Suena el despertador, arrastras los pies hasta la cocina y enciendes la cafetera antes casi de abrir del todo los ojos. Ese primer café recién levantado es un ritual para millones de personas. Sin embargo, el momento en que lo tomas influye en cuánto te espabila, y la hora más popular resulta ser una de las menos rentables para aprovechar la cafeína.
El café de las siete no rinde tanto como crees

Nada más despertar, el cuerpo libera una oleada natural de cortisol, la hormona que te pone en marcha y sube la alerta durante los primeros 30 a 45 minutos. En ese momento ya estás activado por tu propia biología, así que el empujón extra de la cafeína se nota menos: llega cuando el organismo menos lo necesita.
El resultado es un café que se disfruta por costumbre, pero cuyo efecto estimulante se diluye. No es que haga daño, es que desaprovechas parte de su potencial justo a la hora en la que más gente lo toma. Ese pico matinal de alerta forma parte del ritmo circadiano, el reloj interno que prepara al cuerpo para arrancar el día, y no necesita refuerzo químico para funcionar.
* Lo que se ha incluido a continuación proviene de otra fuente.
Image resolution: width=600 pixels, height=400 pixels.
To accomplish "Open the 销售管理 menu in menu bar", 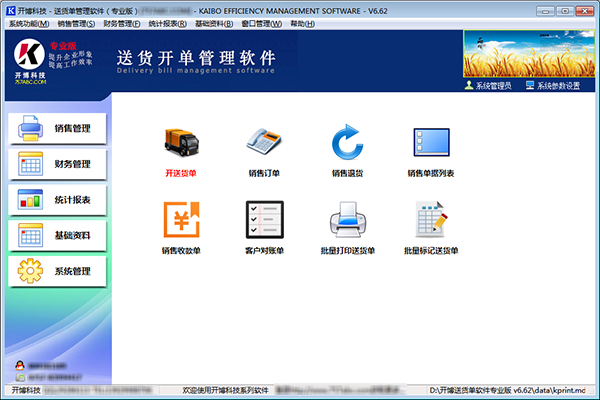I will (x=77, y=22).
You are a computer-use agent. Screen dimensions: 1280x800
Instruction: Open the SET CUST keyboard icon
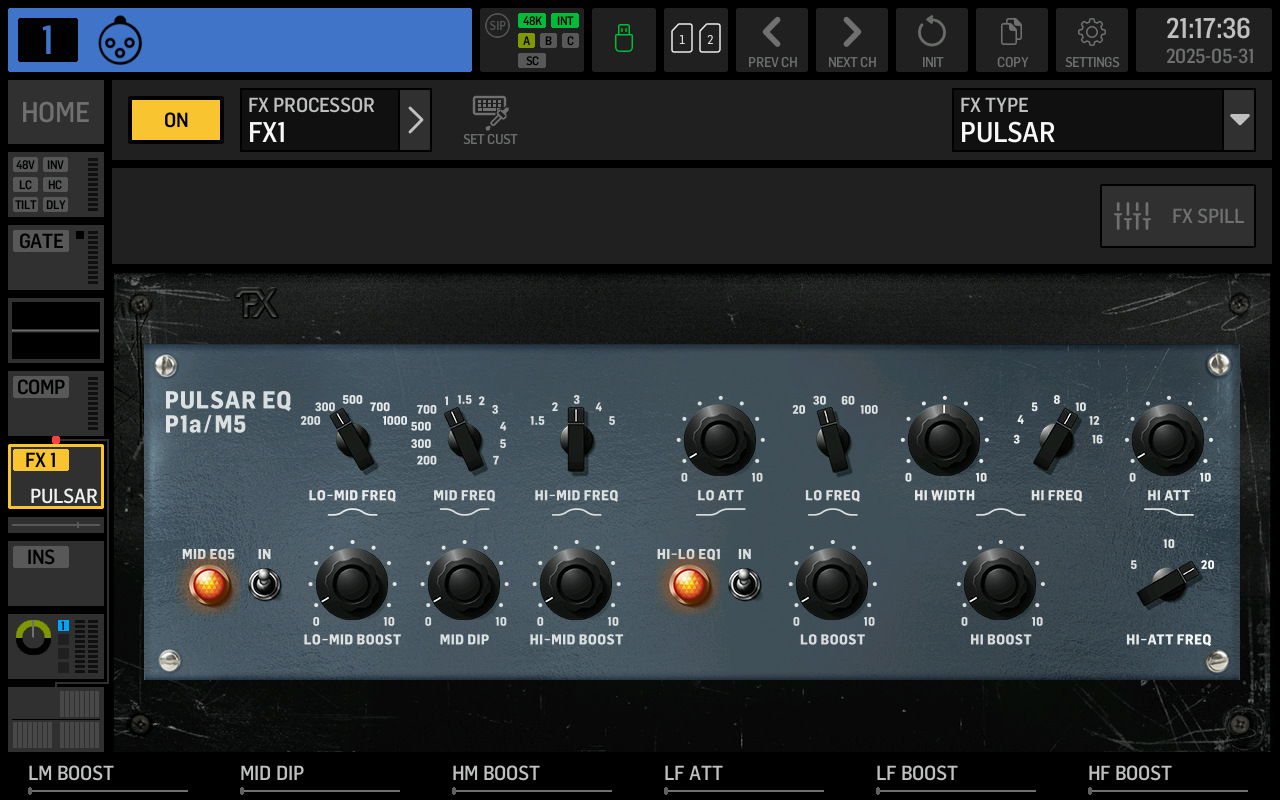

Lo que dice la ciencia sobre la cafeína y el cortisol
La relación entre ambos está estudiada. Una investigación publicada en Psychosomatic Medicine en 2005 dio dosis controladas de cafeína a consumidores habituales y comprobó que eleva la secreción de cortisol durante varias horas, un efecto que se atenúa con el consumo diario pero no desaparece. Sumar cafeína al pico hormonal de la mañana refuerza una señal de alerta que el cuerpo ya está dando por sí solo.
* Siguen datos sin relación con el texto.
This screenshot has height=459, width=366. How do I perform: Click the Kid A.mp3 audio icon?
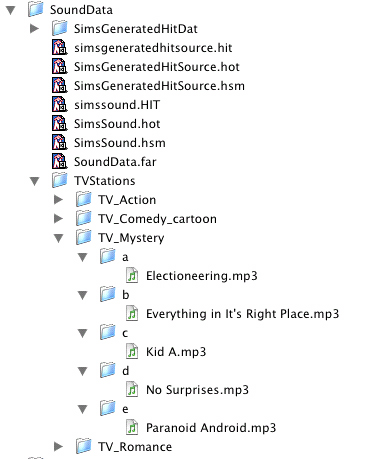(132, 352)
Añadir estímulo sobre estímulo no multiplica la energía; más bien acostumbra al sistema y puede restar sensibilidad a la propia cafeína con el tiempo. Por eso quien toma café en cuanto se levanta a menudo siente que cada vez necesita más tazas para el mismo empujón, una tolerancia que se instala poco a poco casi sin darte cuenta.
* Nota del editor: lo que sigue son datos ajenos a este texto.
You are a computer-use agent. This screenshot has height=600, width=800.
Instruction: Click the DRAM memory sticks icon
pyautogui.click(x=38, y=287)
La ventana de los 60 a 90 minutos
Cuando el cortisol empieza a bajar, entre 60 y 90 minutos después de levantarte, el café encuentra su mejor momento. Ahí la cafeína bloquea la adenosina, la molécula que empuja al sueño, justo cuando su efecto se aprecia con más claridad. Para muchos, retrasar la primera taza hasta media mañana rinde más que tomarla nada más pisar la cocina.
No es una regla rígida, sino una ventana orientativa que puedes ajustar a tu rutina y a tu hora de despertar. A lo largo de la noche se acumula adenosina y, aunque el sueño la reduce, un rato de vigilia antes del café deja que la cafeína encuentre más receptores libres que bloquear, con lo que el efecto despertador se percibe más nítido.
Creencia frente a realidad
Vale la pena desmontar algunas ideas muy repetidas sobre el café matinal:
- Creencia: el café recién levantado es el que más espabila. Realidad: coincide con tu pico de cortisol, así que rinde menos.
- Creencia: sin café no arranco. Realidad: los primeros minutos te activa el cortisol, no la cafeína.
- Creencia: cuanto antes, mejor energía todo el día. Realidad: retrasarlo un poco aprovecha mejor su efecto.
- Creencia: da igual la hora del último café. Realidad: tomarlo tarde interfiere con el equilibrio del cortisol y el sueño.
Ajustar la hora es gratis y no exige renunciar a nada, solo mover la taza un poco más tarde.
Las excepciones honestas

Conviene ser claro: gran parte de esta recomendación se apoya en el mecanismo del cortisol y la adenosina, no en grandes ensayos que midan el rendimiento a largo plazo. Por eso el consejo es flexible y hay casos donde no aplica igual:
- Si madrugas muchísimo, tu ventana útil también se adelanta.
- Si trabajas a turnos, tu ritmo hormonal no sigue el horario habitual.
- Si el café de después de comer te quita el sueño, adelanta tu último café del día.
Escucha a tu cuerpo por encima del reloj. Si notas que te levantas sin fuerzas de forma repetida, quizá el problema no sea el café, sino otras causas de cansancio al despertar que conviene revisar.
Qué hacer a partir de mañana
Prueba algo sencillo durante una semana: al levantarte, bebe primero un vaso de agua y espera. Deja pasar de 60 a 90 minutos antes de la primera taza y fíjate en si te espabila más y aguantas mejor. Si tomas café por la tensión, ten en cuenta también cómo afecta el café a la presión arterial y ajusta la dosis a tu caso.
Esta información es divulgativa y no sustituye la evaluación de un profesional sanitario. Si sufres insomnio, ansiedad o problemas de tensión, consulta con tu médico sobre tu consumo de cafeína.